Posted on January 12th, 2011 by
In a Phase II clinical trial, three-quarters of patients with relapsed or refractory Hodgkin lymphoma responded to treatment with the investigational drug brentuximab vedotin. These results were presented at the 2010 annual meeting of the American Society of Hematology.
Hodgkin lymphoma is a cancer of the lymph system. It typically begins in the lymph nodes in one region of the body and then spreads throughout the lymph system. It may spread outside the lymph system to other organs, such as the lungs, liver, bone, and bone marrow.
Hodgkin lymphoma that returns after prior therapy is considered relapsed, or recurrent, disease.
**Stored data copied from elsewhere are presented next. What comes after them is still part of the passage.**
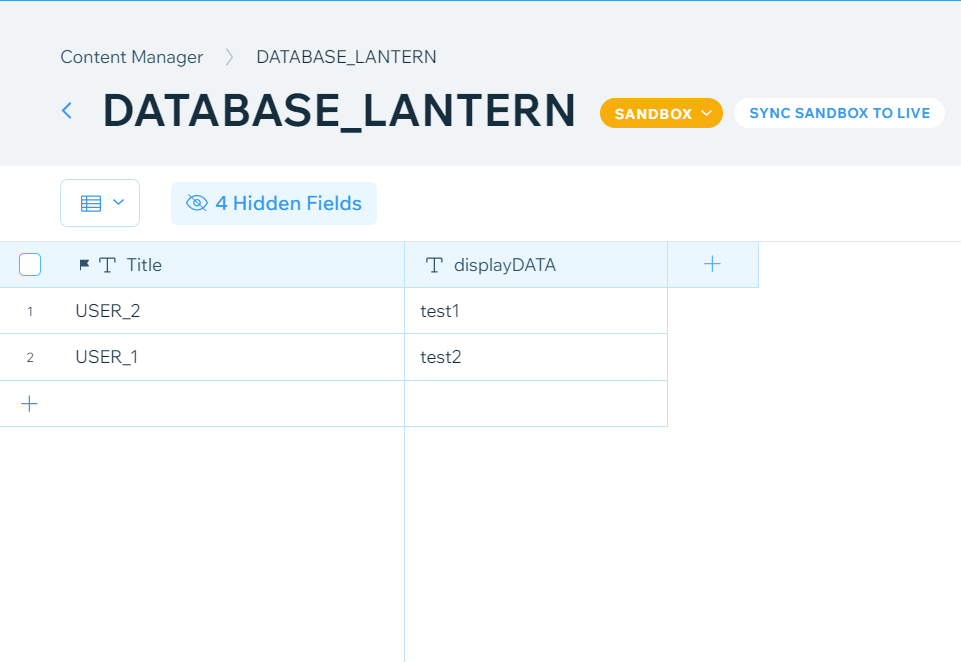Check the row for USER_2

pos(30,311)
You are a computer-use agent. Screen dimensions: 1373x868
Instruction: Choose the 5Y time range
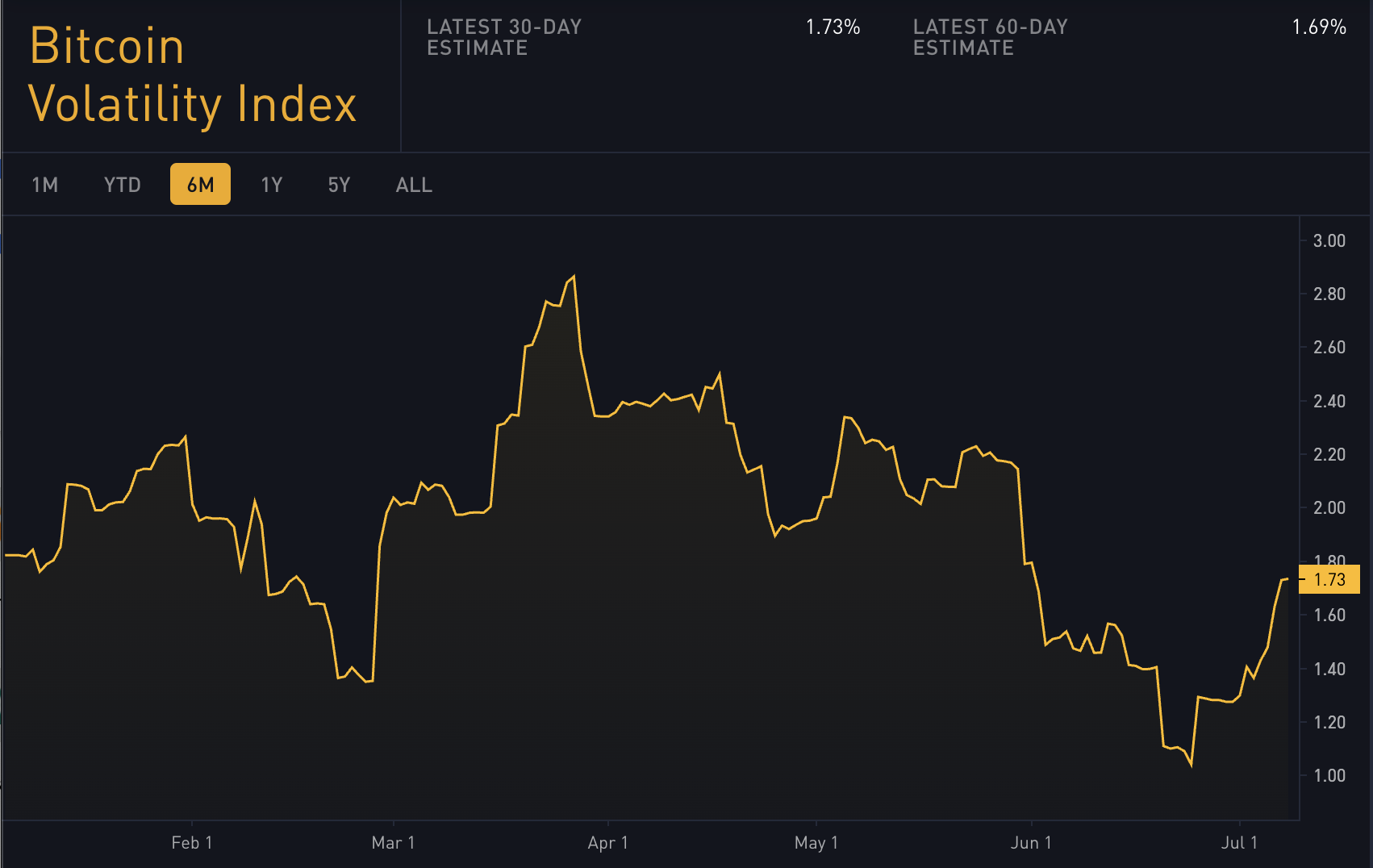tap(339, 185)
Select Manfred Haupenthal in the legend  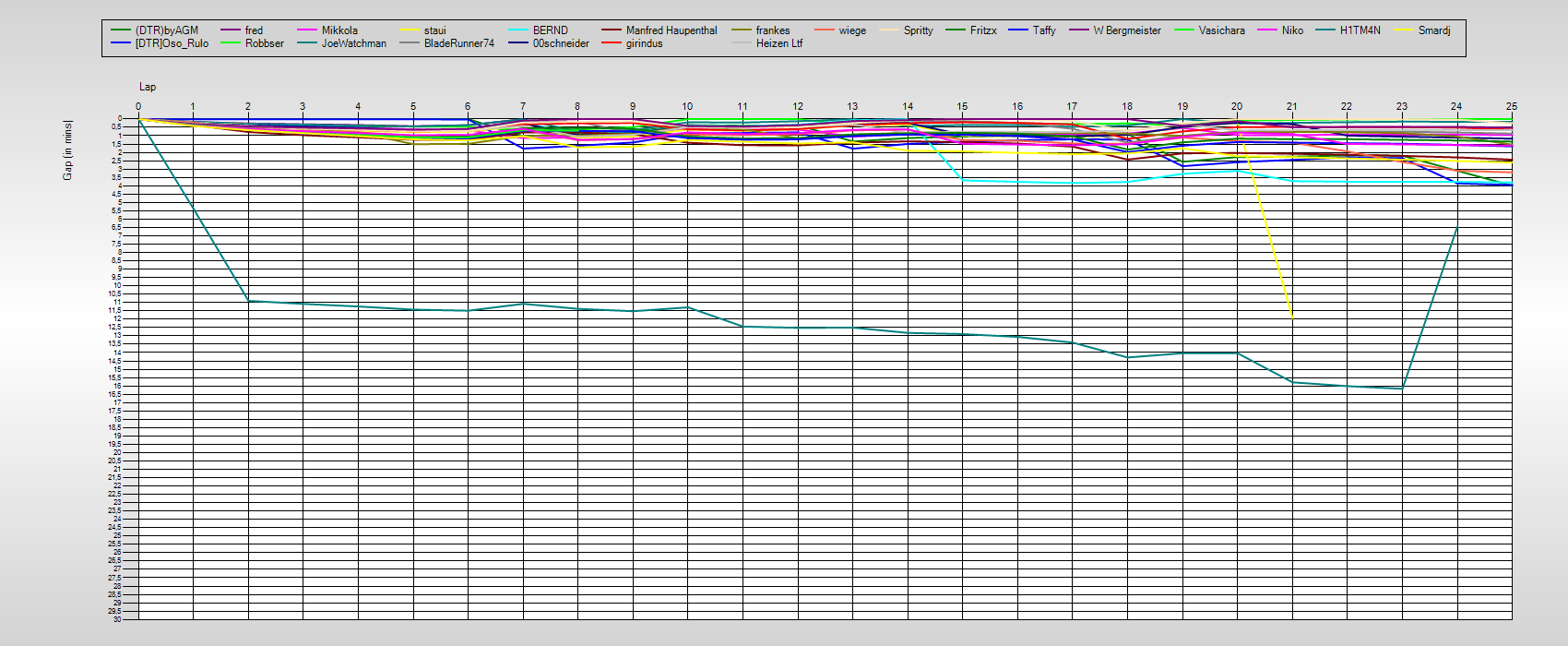[x=671, y=30]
Hodgkin lymphoma that does not respond to standard therapies is considered refractory disease. Patients with relapsed or refractory Hodgkin lymphoma may be treated with high doses of chemotherapy and stem cell transplant. If the cancer returns after a stem cell transplant, treatment options are limited.
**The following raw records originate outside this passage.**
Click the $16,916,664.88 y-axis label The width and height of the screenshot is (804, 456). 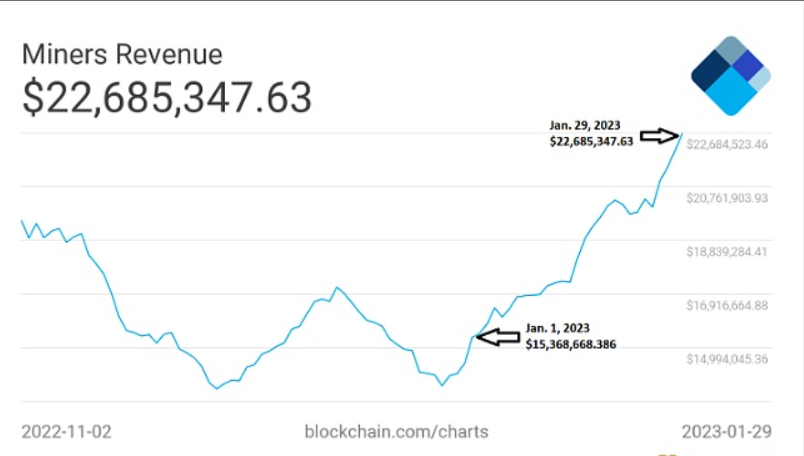point(726,305)
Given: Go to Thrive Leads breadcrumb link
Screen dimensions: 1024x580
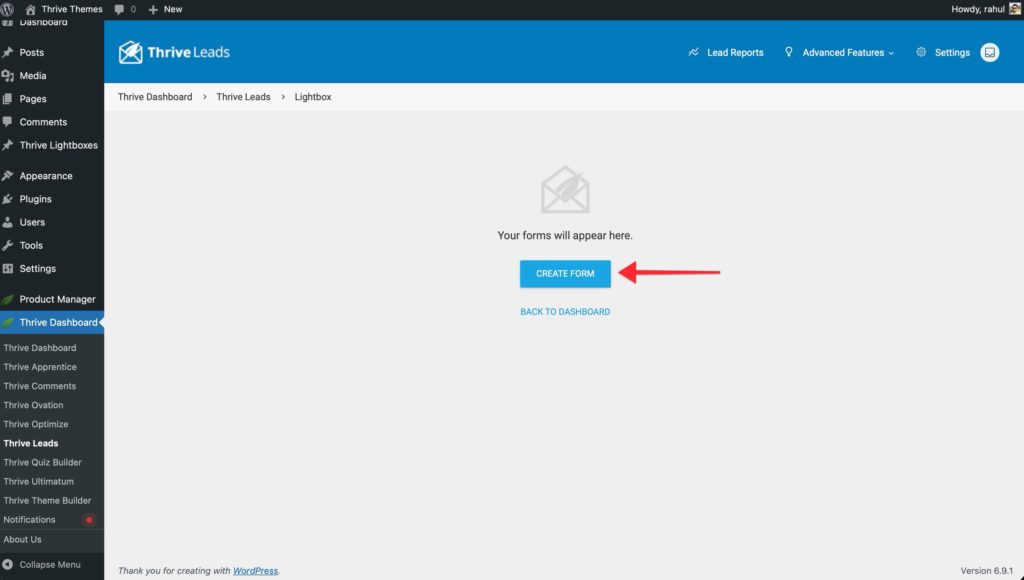Looking at the screenshot, I should click(243, 97).
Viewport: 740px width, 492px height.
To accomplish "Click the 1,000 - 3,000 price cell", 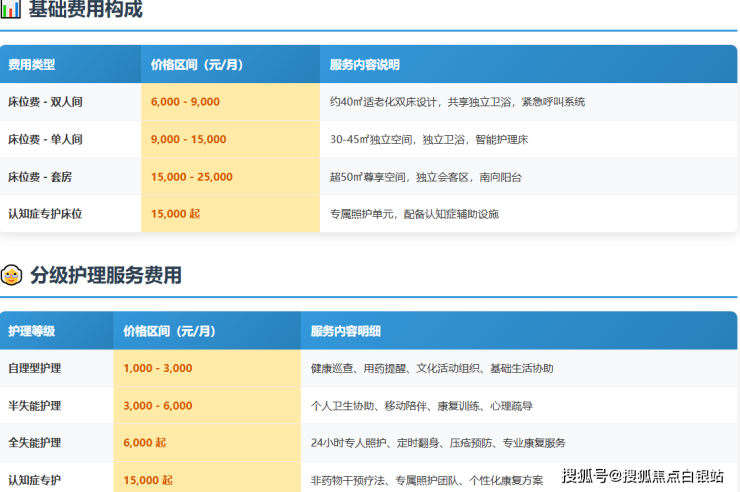I will [x=158, y=368].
Brentuximab vedotin is an investigational targeted therapy. The drug delivers a potent type of chemotherapy (monomethyl auristatin E) directly to Hodgkin lymphoma cells.
To evaluate brentuximab vedotin for the treatment of relapsed or refractory Hodgkin lymphoma, researchers conducted a Phase II clinical trial among 102 patients who had already undergone an autologous stem cell transplant. All patients were treated with brentuximab vedotin every three weeks for up to 16 cycles of treatment.
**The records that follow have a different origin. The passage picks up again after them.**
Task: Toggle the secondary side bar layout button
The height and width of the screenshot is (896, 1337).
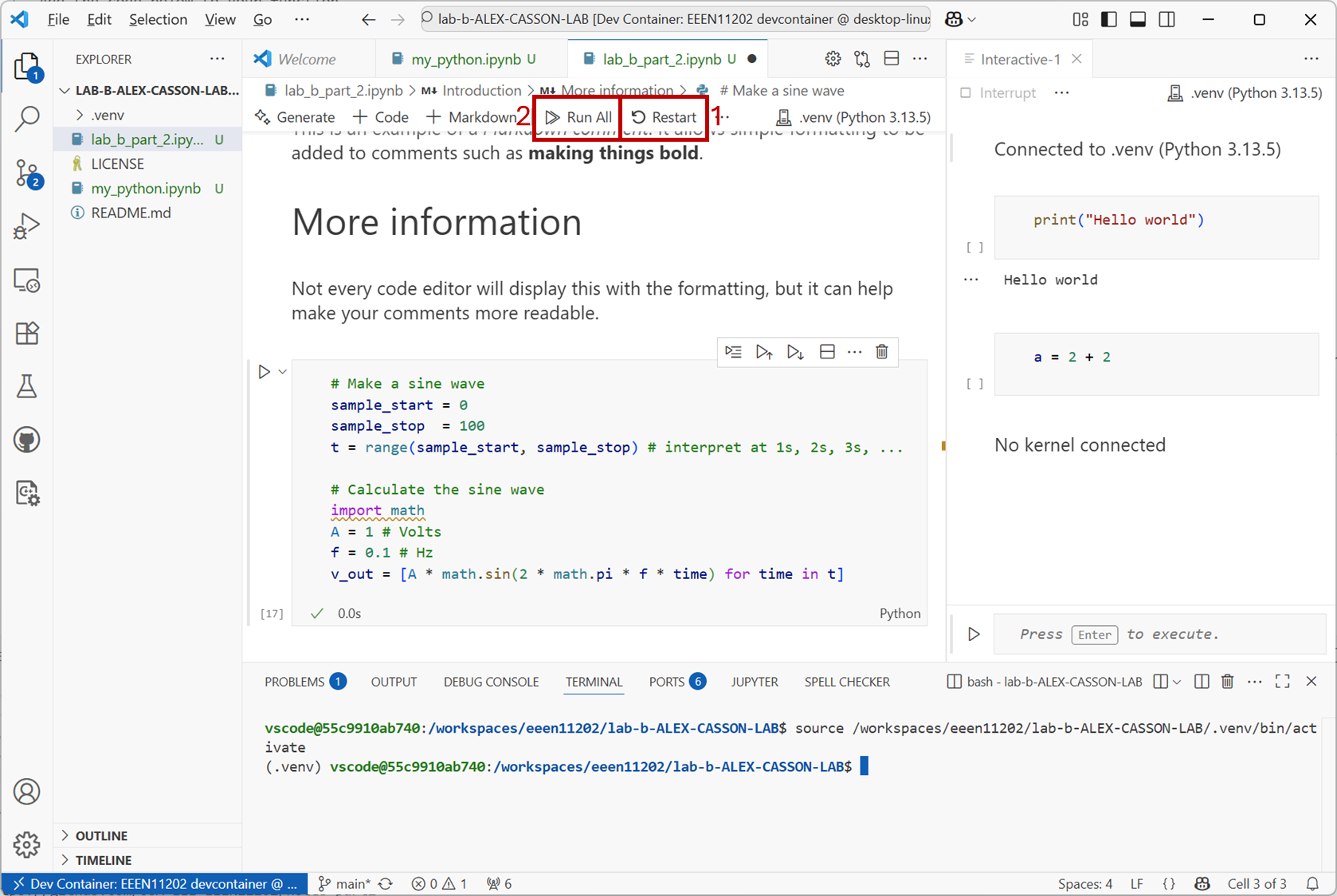Action: tap(1166, 19)
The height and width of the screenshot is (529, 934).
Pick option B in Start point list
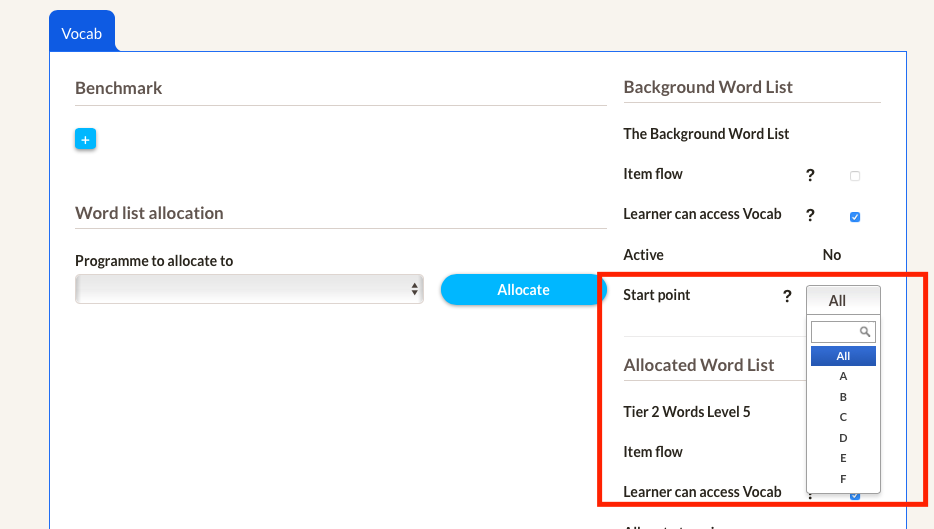coord(843,397)
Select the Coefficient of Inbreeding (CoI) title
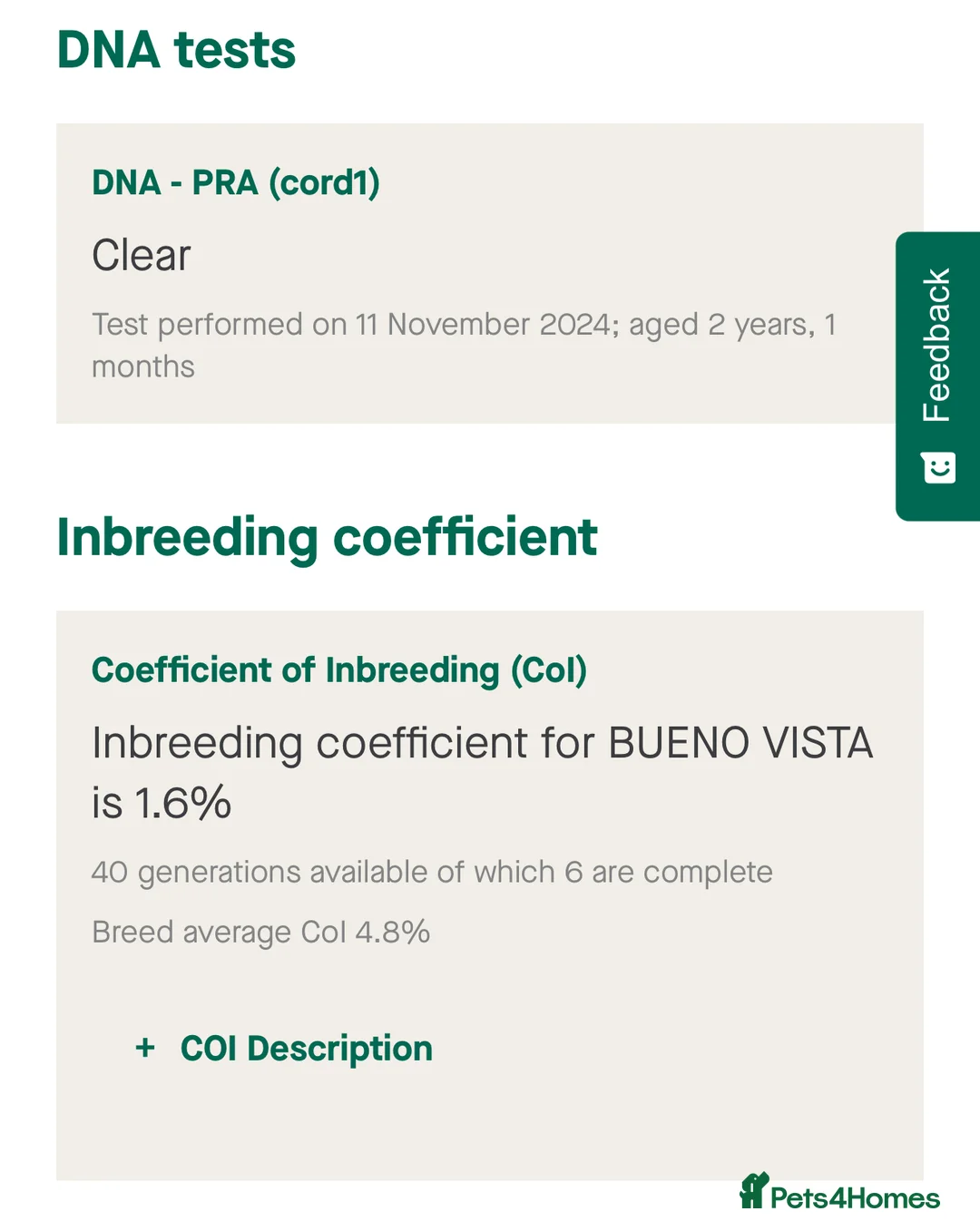 [x=339, y=670]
In a prepared statement, the lead author of the study concluded “The responses seen in these heavily pre-treated and refractory patients suggest that, if approved by the Food and Drug Administration, brentuximab vedotin may become an important treatment option for patients with relapsed or refractory Hodgkin lymphoma.”
Reference: Chen R, Gopal AK, Smith SE. Results of a pivotal phase 2 study of brentuximab vedotin (SGN-35) in patients with relapsed or refractory Hodgkin lymphoma. Presented at the 52nd ASH Annual Meeting and Exposition, Orlando, FL, December 4-7, 2010. Abstract 283.